Problem requirements: Among the entries below, find the lines with the word "will" and return them.

Material shown:
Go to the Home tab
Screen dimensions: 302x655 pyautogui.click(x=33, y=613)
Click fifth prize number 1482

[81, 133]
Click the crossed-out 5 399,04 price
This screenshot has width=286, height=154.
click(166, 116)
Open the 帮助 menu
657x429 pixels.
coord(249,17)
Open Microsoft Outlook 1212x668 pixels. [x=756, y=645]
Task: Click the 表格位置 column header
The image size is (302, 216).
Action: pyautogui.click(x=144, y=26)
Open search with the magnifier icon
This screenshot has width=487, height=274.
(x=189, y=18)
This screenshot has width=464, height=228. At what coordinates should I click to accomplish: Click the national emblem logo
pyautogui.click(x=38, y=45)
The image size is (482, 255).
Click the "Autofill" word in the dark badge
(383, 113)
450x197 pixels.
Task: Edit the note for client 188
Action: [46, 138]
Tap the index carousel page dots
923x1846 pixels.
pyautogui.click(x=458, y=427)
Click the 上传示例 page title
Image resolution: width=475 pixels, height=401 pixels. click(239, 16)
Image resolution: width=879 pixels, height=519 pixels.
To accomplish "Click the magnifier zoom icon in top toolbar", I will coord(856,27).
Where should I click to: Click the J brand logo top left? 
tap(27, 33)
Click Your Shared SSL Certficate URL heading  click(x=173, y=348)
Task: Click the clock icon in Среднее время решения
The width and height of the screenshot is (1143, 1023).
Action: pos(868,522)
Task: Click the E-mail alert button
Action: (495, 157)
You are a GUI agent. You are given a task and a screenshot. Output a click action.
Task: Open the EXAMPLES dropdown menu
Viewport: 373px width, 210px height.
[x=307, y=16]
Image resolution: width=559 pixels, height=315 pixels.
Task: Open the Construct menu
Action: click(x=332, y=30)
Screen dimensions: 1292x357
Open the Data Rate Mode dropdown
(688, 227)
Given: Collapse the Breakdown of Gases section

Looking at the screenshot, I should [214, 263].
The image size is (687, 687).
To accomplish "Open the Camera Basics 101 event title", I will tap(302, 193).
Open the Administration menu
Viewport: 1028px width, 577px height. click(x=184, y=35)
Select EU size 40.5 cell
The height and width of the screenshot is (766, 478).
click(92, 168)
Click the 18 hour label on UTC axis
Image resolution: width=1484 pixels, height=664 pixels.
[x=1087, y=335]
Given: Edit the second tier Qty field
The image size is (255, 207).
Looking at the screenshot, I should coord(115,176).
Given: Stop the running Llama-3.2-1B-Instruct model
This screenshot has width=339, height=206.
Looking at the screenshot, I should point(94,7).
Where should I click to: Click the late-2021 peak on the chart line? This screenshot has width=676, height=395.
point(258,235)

Written response:
To accomplish "Click the magnifier zoom icon in top toolbar", I will coord(856,27).
To accomplish "Open the Camera Basics 101 event title", I will tap(302, 193).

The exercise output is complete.